О том, что и в случае с Бейлисом дело обстояло именно так, говорит следующее признание Дикого: «На суде выяснилось, что на ведение следствия было оказываемо давление со стороны Министра Юстиции (Щегловитова)… Громадный интерес, проявлявшийся к этому делу послами иностранных государств в Петербурге, в их разговорах с министром иностранных дел Сазоновым и заверения последнего, что “Бейлис будет оправдан”, о чём есть документальные данные (в донесениях послов) – ещё больше затемняет и усложняет это и без того тёмное и сложное дело, которое принесло России столько вреда». 
Кто же после этих фактов и аргументов будет сомневаться, что решение присяжным было продиктовано сверху, если министр Сазонов до оглашения приговора заранее знал решение суда и обещал послам оправдательный приговор Бейлису! Тот же Дикий по-своему подытожил решение суда, читай, русских властей: «Тёмные же народные массы восприняли решение суда по-своему: признание обескровления тела было истолковано как подтверждение, что евреи действительно совершают ритуальные убийства... И мальчишки - газетчики после оглашения решения суда кричали на улицах Киева: «Бейлис оправдан – жиды обвинены!». 
Во всём этом деле не было и грамма благородства, а с самого начала присутствовала типичная ложь и мерзопакостность российской действительности. Но русские националисты до сих пор всерьёз считают, что евреи должны испытывать чувство благодарности к правосудию, которое не посмело осудить невинного Бейлиса за убийство, но осудило всё еврейство. Шульгин, например, написал с издёвкой в 1929 году: «Разумные евреи должны были бы поставить памятник сему суду, где-нибудь под “Стеною Плача” в Иерусалиме. А они вместо этого поставили киевский суд просто “к стенке”» (стр. 119). По Шульгину, евреи должны были поставить памятник антисемитам за то, что они признали виновными евреев, всю нацию, в ритуальных убийствах! Вот до каких глубин безнравственности и глупости может довести ненависть националистов. Нельзя также забывать, в каком ужасном состоянии всё это время пребывало еврейское население Киева, сколько оно претерпело унижений, ожидая погрома каждый день в течение долгих двух лет, а также нужно понять, в каком страхе жили родственники и сам Бейлис, более двух лет просидевший в заключении.

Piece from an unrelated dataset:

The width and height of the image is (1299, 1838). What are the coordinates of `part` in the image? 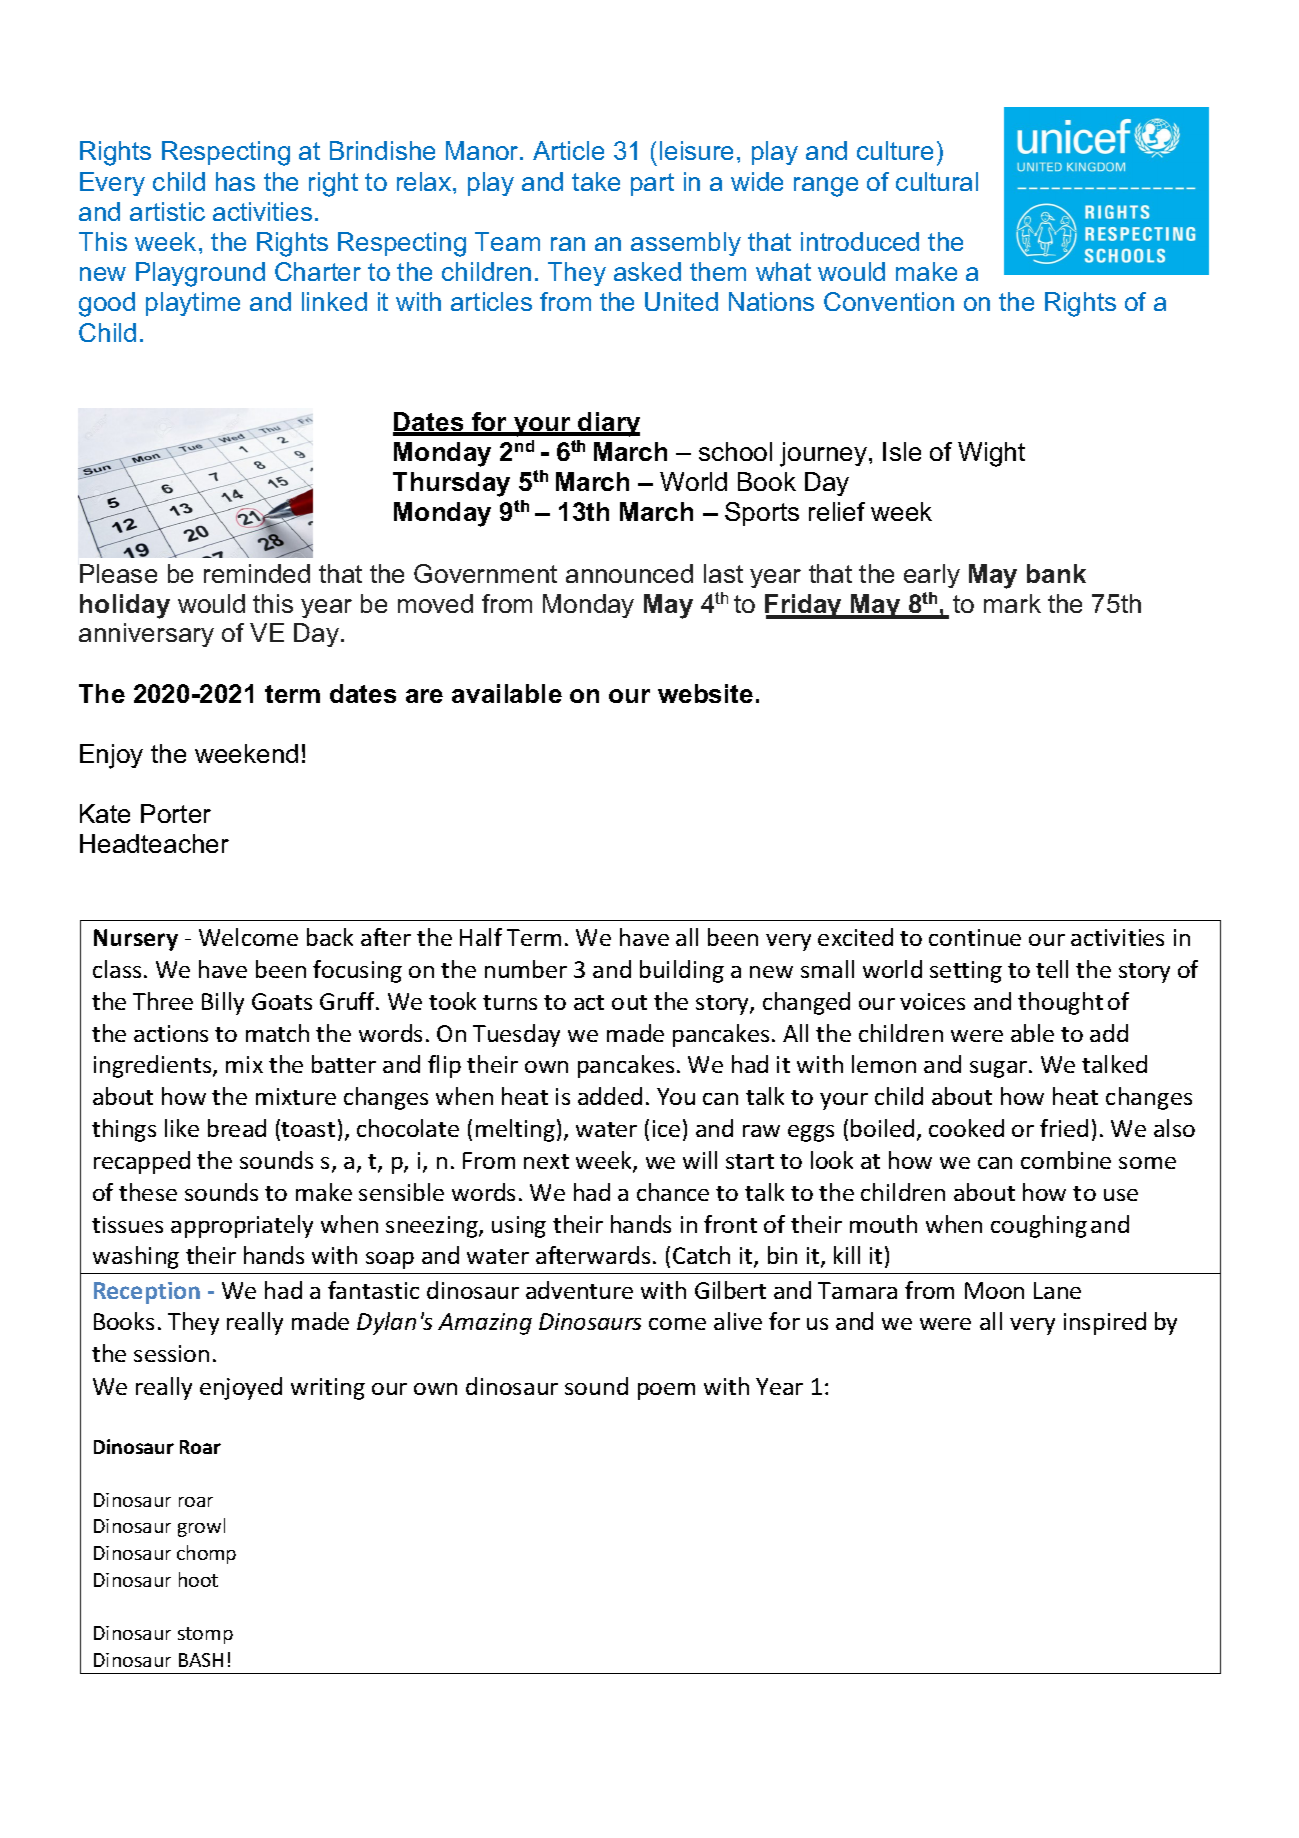 It's located at (652, 184).
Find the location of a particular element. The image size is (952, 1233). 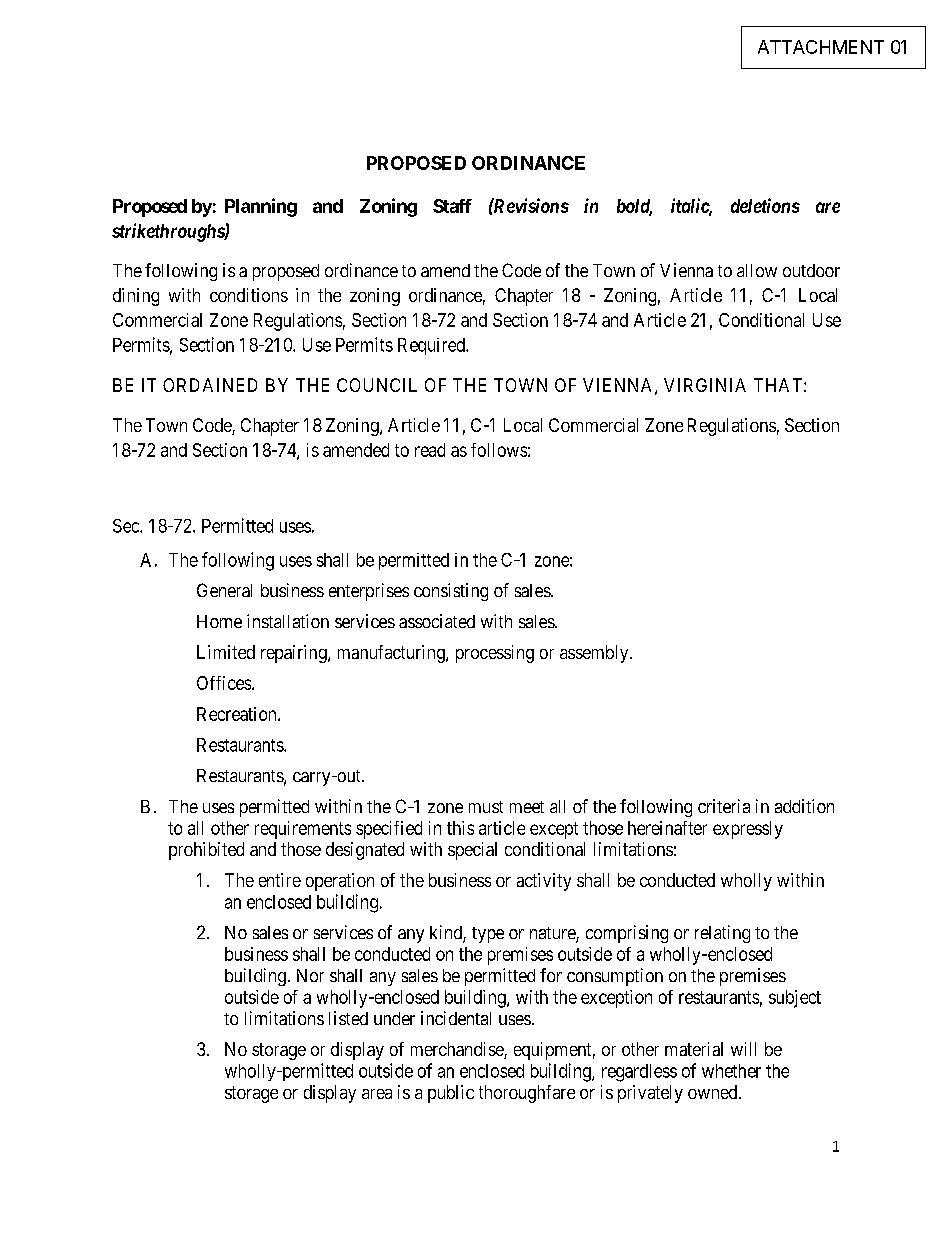

Planning is located at coordinates (261, 207).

О причастности царя и его камарильи к фабрикации дела Бейлиса говорят его последствия. По случаю успешного окончания процесса официальные власти устроили банкет, на котором самыми почётными гостями были Щегловитов и Виппер. Один из инициаторов процесса, обер-прокурор киевской палаты Чаплинский, стал сенатором, судья Болдырев получил от царя подарок – золотые часы и денежное вознаграждение, все остальные участники кровавого дела также получили поздравления и денежные подарки. Всех их чествовали как «героев бейлисовского дела», а в телеграммах на их имена восхвалялось «благородное мужество и высокое моральное достоинство неподкупного и независимого русского человека». 
По поводу оправдания Бейлиса Замысловский сказал: «Конечно, нас не удовлетворило оправдание, но на процессе вопрос о ритуальном характере убийства был главным, осуждение же Бейлиса – второстепенным». Царское правительство торжествовало победу над еврейством, потому что судом был подтверждён ритуальный характер убийства.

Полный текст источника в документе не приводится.